Tatiana saluda y se mete en su cuarto para cambiarse de ropa. Es como cuando se ponía la cofia y las botas de goma para entrar en la central lechera. Durante las próximas horas se centrará en las cuestiones mínimas de su trabajo y vestirá su pensamiento con un impermeable soviético. La vieja insiste. Hay cena de sobras, pero insiste. Tatiana está sentada encima del camastro. Todavía no se ha quitado el traje chaqueta. Saca el teléfono y le escribe un mensaje a Mijaíl: “Ven a recogerme cuando vuelvas. Dejo este trabajo. Me vuelvo a Alfambra. Te quiero. Os quiero”.


Tatiana se levanta y sale al comedor.


-Voy a hacer la cena –dice, en el mismo tono neutro de siempre-. Voy a dejar también comida para mañana, y cena. Me voy a marchar esta noche. No puedo quedarme más tiempo. Se lo digo por si quiere llamar a su sobrina Matilde.


La abuela está despeinada. No puede subir bien el brazo derecho y su peinado parece un dulce de algodón a medio comer. Ha ido apretando el morro y abriendo los ojos conforme hablaba Tatiana. Al final, después de un momento de mirar a Tatiana como si fuera un bicho raro, su mirada cuando algo no le cuadra, la vieja explota.


-¡Pero bueno! ¡Pero cómo que te vas! ¿Es que tú no sabes que las cosas en este país se avisan con antelación?


-Lo siento. Es una urgencia.


-Uy urgencia, urgencia, ¿pero cómo que urgencia? ¿Pero tú qué te has creído? Ah, no, no, rica, no. En este país estamos civilizados, aquí las cosas no se hacen así de buenas a primeras. Tú tienes un contrato.


Tatiana desprecia mucho más a Matilde y a Bernardo que a su estruendosa tía. En ellos las palabras son amables y las miradas furtivas, y en ella las palabras son basura permanente pero tiene un mirar cercano que a Tatiana no le desagrada. Por eso no la manda a la mierda.


-Angelita, me tengo que ir. Mi familia me necesita. Yo también tengo familia.


-¡Yo no tengo familia! –dice la tía Angelita, y se asusta un poco y todo de haberlo dicho, pero sus facciones ya no son capaces de recobrar el gesto agresivo de hasta entonces. A Tatiana Illínichna casi le corre un sarpullido de rubor cuando la vieja cambia el tono de voz y la mira y le dice:


-¿Es que te he tratado mal? ¿Le digo a Bernardo que te ingrese más dinero?


-No, Angelita. No me ha tratado mal. Pero tengo que volver a Alfambra. Soy madre, hija y esposa. Hay tres hombres que me necesitan. Tenemos que trabajar mucho y estar juntos. Necesitamos estar juntos.
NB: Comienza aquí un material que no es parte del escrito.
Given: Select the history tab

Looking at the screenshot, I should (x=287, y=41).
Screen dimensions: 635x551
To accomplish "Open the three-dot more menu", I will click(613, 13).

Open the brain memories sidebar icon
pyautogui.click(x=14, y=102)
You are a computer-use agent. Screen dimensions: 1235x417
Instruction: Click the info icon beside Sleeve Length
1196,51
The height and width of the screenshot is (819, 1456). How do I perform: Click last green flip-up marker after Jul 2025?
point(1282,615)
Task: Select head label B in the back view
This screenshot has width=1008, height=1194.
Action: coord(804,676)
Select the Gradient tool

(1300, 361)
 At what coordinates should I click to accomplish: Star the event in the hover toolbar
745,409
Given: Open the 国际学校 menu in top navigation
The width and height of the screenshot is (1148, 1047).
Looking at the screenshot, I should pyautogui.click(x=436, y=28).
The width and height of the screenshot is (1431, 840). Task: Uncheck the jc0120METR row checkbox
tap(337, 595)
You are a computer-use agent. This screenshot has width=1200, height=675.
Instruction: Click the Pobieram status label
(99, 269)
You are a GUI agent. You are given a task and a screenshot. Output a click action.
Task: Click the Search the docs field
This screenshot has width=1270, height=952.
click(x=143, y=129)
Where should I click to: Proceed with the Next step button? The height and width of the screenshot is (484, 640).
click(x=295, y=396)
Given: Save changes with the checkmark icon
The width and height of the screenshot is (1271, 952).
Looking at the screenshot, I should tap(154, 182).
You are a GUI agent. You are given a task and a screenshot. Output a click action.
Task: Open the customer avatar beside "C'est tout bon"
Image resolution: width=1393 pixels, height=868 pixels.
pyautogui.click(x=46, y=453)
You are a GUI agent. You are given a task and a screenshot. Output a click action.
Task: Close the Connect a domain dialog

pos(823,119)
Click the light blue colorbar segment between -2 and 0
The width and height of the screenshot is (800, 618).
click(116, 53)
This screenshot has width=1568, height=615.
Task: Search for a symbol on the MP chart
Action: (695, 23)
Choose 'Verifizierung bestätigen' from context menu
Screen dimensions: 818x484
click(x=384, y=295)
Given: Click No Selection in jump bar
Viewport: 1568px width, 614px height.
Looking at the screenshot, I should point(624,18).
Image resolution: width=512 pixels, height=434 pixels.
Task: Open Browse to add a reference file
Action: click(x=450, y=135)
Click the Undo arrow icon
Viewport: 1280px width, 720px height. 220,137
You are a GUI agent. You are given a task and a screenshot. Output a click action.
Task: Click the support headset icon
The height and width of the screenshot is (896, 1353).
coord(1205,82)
La tía Angelita ha vuelto a la calle la mirada, pero sigue sin cerrar la boca. Tatiana está por acercarse a consolarla, pero prefiere recoger sus cosas. No quiere que le llore, no quiere que la convenza. La decisión está tomada. Cuando termina de hacer la bolsa, se mete en la cocina para preparar la cena. Entonces oye que la vieja la llama. Tatiana vuelve al comedor, pero no pasa de la puerta.


-Dígame.

-¿Y si yo me voy a vivir a Alfambra, a la casa de Bernardo?